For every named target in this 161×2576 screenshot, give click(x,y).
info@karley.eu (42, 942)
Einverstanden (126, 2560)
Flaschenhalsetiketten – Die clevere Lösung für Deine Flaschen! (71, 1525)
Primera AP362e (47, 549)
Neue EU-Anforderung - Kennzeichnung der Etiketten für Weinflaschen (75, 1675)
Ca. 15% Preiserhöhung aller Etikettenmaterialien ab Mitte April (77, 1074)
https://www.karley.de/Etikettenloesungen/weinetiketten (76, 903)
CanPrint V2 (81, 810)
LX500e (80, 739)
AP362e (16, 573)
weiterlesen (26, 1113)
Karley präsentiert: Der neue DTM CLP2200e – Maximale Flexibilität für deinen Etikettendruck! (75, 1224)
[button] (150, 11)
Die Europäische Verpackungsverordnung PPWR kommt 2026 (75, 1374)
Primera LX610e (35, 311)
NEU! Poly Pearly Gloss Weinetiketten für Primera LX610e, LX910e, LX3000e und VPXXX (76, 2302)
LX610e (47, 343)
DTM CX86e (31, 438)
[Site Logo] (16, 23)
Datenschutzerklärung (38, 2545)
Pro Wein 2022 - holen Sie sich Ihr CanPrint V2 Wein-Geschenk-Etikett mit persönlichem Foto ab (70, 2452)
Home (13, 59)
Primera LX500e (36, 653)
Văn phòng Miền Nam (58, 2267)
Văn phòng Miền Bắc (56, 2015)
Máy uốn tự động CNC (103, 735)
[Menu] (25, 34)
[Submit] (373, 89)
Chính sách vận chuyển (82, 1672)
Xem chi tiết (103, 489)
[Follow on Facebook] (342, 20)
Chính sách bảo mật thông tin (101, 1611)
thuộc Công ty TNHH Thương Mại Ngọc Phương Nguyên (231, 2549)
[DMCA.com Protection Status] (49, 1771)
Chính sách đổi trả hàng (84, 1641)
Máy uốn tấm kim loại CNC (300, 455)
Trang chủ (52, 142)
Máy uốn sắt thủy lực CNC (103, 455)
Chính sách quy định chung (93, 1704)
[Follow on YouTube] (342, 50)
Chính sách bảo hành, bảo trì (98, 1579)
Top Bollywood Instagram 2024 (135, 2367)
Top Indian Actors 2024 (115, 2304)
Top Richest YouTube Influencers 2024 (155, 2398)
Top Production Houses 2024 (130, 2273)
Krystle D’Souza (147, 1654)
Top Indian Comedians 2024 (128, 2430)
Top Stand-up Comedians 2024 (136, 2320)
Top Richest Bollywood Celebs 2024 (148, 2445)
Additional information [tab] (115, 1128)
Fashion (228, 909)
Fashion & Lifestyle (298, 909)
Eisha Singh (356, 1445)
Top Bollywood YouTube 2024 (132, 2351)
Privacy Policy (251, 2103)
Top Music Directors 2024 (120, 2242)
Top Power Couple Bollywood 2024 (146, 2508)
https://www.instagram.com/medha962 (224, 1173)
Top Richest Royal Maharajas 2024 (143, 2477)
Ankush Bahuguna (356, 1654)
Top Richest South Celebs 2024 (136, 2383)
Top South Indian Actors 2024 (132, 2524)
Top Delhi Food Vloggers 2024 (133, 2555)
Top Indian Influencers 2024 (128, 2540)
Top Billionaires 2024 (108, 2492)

◇ ◇ ◇ ◇ ◇ ◇ ◇

Check the entries above line by line and return each one containing the word "Primera".

= WRITTEN ANSWER =
Primera AP362e (47, 549)
Primera LX610e (35, 311)
NEU! Poly Pearly Gloss Weinetiketten für Primera LX610e, LX910e, LX3000e und VPXXX (76, 2302)
Primera LX500e (36, 653)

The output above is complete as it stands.